Friday, February 24, 2012

On the verge

Teetered on the verge of a meltdown today, I was trying to process some information through our database, but the information I was entering was not compatible with the system. That was the first push of my decent, because the whole point of the system is to be compatible with the information, it is suppose to be symbiotic. We are expected to make a productivity goal every day, but how can we be held responsible for making that goal when the tools, sanctioned by the corporation to do our job, are broken. This disparity was causing me great anxiety as I watched the minutes tick by. The second push toward the disintegration of my composure, I was never trained on how to enter the information into the system, and there were no procedures attached to the email requesting me to enter the info. Basically, the email stated, you have to enter the info into this system, but we are not going to show or tell you how to do it. The third push toward the event horizon of my downward spiral, none of the admins that were familiar with the info and how to enter it into the system could help me. Since they could not help me, then that just affirmed there was a problem with the database, cycling back to push #1, and compounding my anxiety about making goal (which I normally exceed).

One of the admins suggested I call our Tech Team, so I did, but the outcome of the call was either going to make, or break me. At first, the call was not going well. Since I had no idea what was going on, I did not have the wherewithal to describe the problem, not to mention I was teetering. Needless to say the Tech Team had no idea what I was talking about, and proceeded to ask me to send them screen shots. I nearly lost it! In order to email them screen shots, I would have to actually be able to enter the info into the system to generate said screens, and I just told them I could not enter the info. Of course their knee jerk reaction to the problem is that it is being caused by user error. With my last ounce of fortitude, in a tone of voice laden with unshed tears clotting my throat, I all but begged them to come to my work station to see the problem for themselves. I held my breath in anticipation, the fate of my professional countenance depended on their answer. Triumphant joy, they came to the rescue. Two of the Tech Team came to help me, and their cool, calm and collected disposition was enough to pull me back a bit from the brink of utter emotional catastrophe.

After several attempts using all of their expert skill, they too could not get the information to process through the system. Lo and behold, the system was programmed incorrectly to handle the particular type of info we were trying to enter. This was a brand new problem which had not been reported yet, lucky me. One of the Tech Team, of whom I shall ever refer to as the systems Jedi, came up with a band aid solution just so I could get the information processed. The 20 minutes allotted to process the information turned into 2.5 hours, but I no longer cared.
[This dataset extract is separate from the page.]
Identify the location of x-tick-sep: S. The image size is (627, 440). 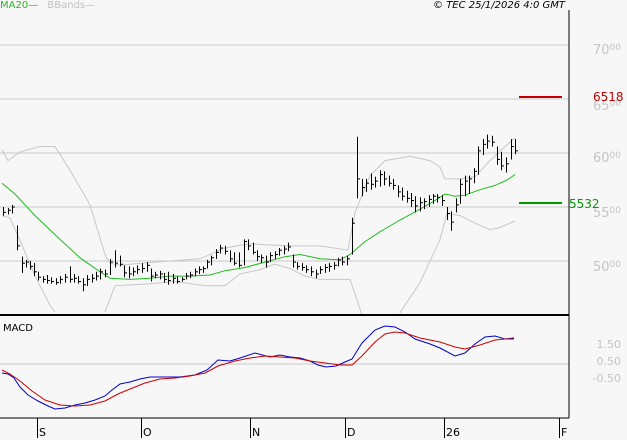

I was too elated and relieved, and watched them in awe as they walked majestically away.

Even though I did not have a meltdown, my frustration was obvious, and my inability to contain myself even more so. Fortunately, I work with an empathetic and compassionate group of people (none of whom know I have Asperger's). I handled the situation poorly without any grace, and I struggled to maintain some iota of dignity. I get angry and even loathe myself a bit that I am virtually incapable of handling just about any situation that disrupts routine. I also feel guilt that I subjected the people around me to my undignified behavior. Day in and day out I watch the others around me deal with similar problems without batting an eyelash. No matter how hard I try not to get flustered, I just cannot get the hang of it. I guess there are some advantages to having Asperger's, but I certainly did not represent today.